For normally distributed populations, the confidence interval for the population mean is calculated using the sample mean, standard deviation, sample size, and the appropriate z-score or t-score from the t-distribution. The TI-84 calculator can efficiently perform these calculations, especially when working with large datasets.

Formula

The formula for the confidence interval for a population mean is:

Confidence Interval = Sample Mean ± (Critical Value × (Standard Deviation / √Sample Size))

Where:

  • Sample Mean - The average of the sample data
  • Critical Value - The z-score or t-score corresponding to the desired confidence level
  • Standard Deviation - The measure of data dispersion
  • Sample Size - The number of observations in the sample

The confidence level is typically expressed as a percentage (e.g., 95% confidence level) and corresponds to a specific critical value from the standard normal distribution or t-distribution.
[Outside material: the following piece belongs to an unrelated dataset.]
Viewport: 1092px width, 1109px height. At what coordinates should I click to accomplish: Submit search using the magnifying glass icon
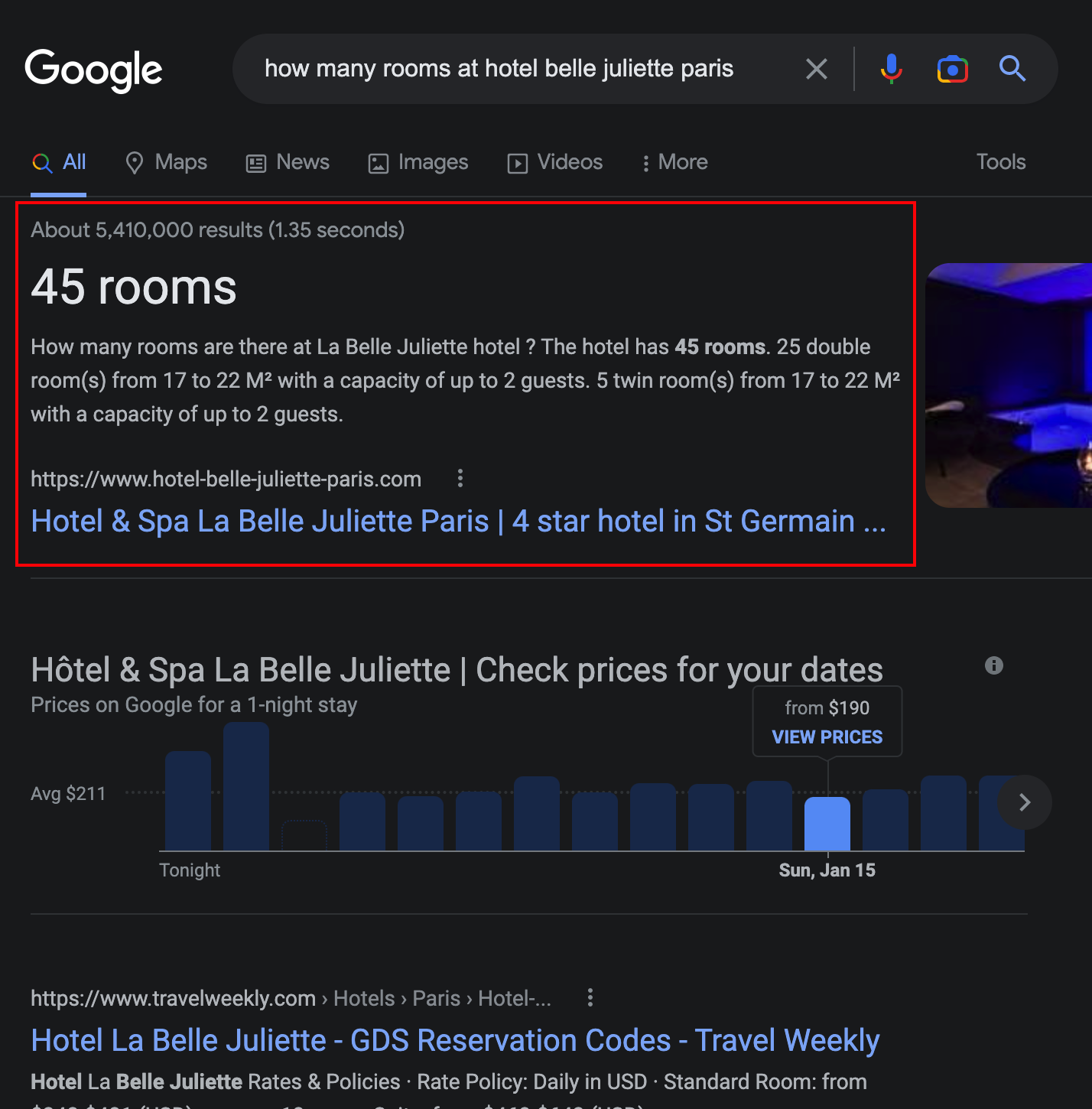coord(1012,69)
Steps to Calculate on TI-84

  1. Enter Data: Press STAT, then EDIT to enter your data into a list (e.g., L1).
  2. Calculate Sample Mean: Press STAT, then CALC, select 1:1-Var Stats, and enter L1. The sample mean (x̄) will be displayed.
  3. Calculate Standard Deviation: From the same 1-Var Stats screen, note the standard deviation (σx).
  4. Determine Sample Size: Count the number of data points in your list.
  5. Find Critical Value: For a 95% confidence level, the critical value is approximately 1.96. For smaller samples, use the t-distribution by pressing 2ND DISTR and selecting tcdf.
  6. Calculate Margin of Error: Multiply the critical value by (Standard Deviation / √Sample Size).
  7. Compute Confidence Interval: Add and subtract the margin of error from the sample mean to get the lower and upper bounds of the confidence interval.

For small samples (n < 30), use the t-distribution instead of the normal distribution. The TI-84 automatically adjusts for this when using the tcdf function.

Worked Example

Suppose you have a sample of 20 test scores with a mean of 75 and a standard deviation of 10. Calculate the 95% confidence interval for the population mean.

  1. Sample Mean (x̄) = 75
  2. Standard Deviation (σx) = 10
  3. Sample Size (n) = 20
  4. Critical Value (for 95% confidence) = 2.093 (from t-table with df=19)
  5. Margin of Error = 2.093 × (10 / √20) ≈ 4.62
  6. Confidence Interval = 75 ± 4.62 → (70.38, 79.62)

This means we are 95% confident that the true population mean test score is between 70.38 and 79.62.

Interpreting Results

A 95% confidence interval means that if the same sampling process were repeated many times, approximately 95% of the calculated intervals would contain the true population mean. The width of the confidence interval depends on the sample size and the variability of the data.

To increase the confidence level, you can use a higher critical value (e.g., 99% confidence level), but this will result in a wider interval. Conversely, increasing the sample size will narrow the confidence interval for the same confidence level.

FAQ

What is the difference between confidence level and confidence interval?
The confidence level is the probability that the interval contains the true population parameter, while the confidence interval is the range of values calculated from the sample data.
When should I use the t-distribution instead of the normal distribution?
Use the t-distribution when the sample size is small (n < 30) or when the population standard deviation is unknown. The TI-84 automatically adjusts for this when using the tcdf function.
How does sample size affect the confidence interval?
Larger sample sizes result in narrower confidence intervals for the same confidence level, providing more precise estimates of the population parameter.
Can I calculate confidence intervals for proportions?
Yes, the formula for a confidence interval for a proportion is similar but uses the sample proportion and the standard error of the proportion.
What if my data is not normally distributed?
For non-normal data, especially with small sample sizes, consider using bootstrapping methods or non-parametric tests, which are available on advanced calculators like the TI-84 Plus.